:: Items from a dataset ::
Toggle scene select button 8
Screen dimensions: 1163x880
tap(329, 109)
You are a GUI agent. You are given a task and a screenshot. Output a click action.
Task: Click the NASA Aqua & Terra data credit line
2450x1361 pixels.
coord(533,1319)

:: Your assignment ::
Output the line holding "Screen dimensions: 1163x880", then every later line through the end of the records above, exactly as given and nothing else.

:: Response area ::
Screen dimensions: 1163x880
tap(329, 109)
You are a GUI agent. You are given a task and a screenshot. Output a click action.
Task: Click the NASA Aqua & Terra data credit line
2450x1361 pixels.
coord(533,1319)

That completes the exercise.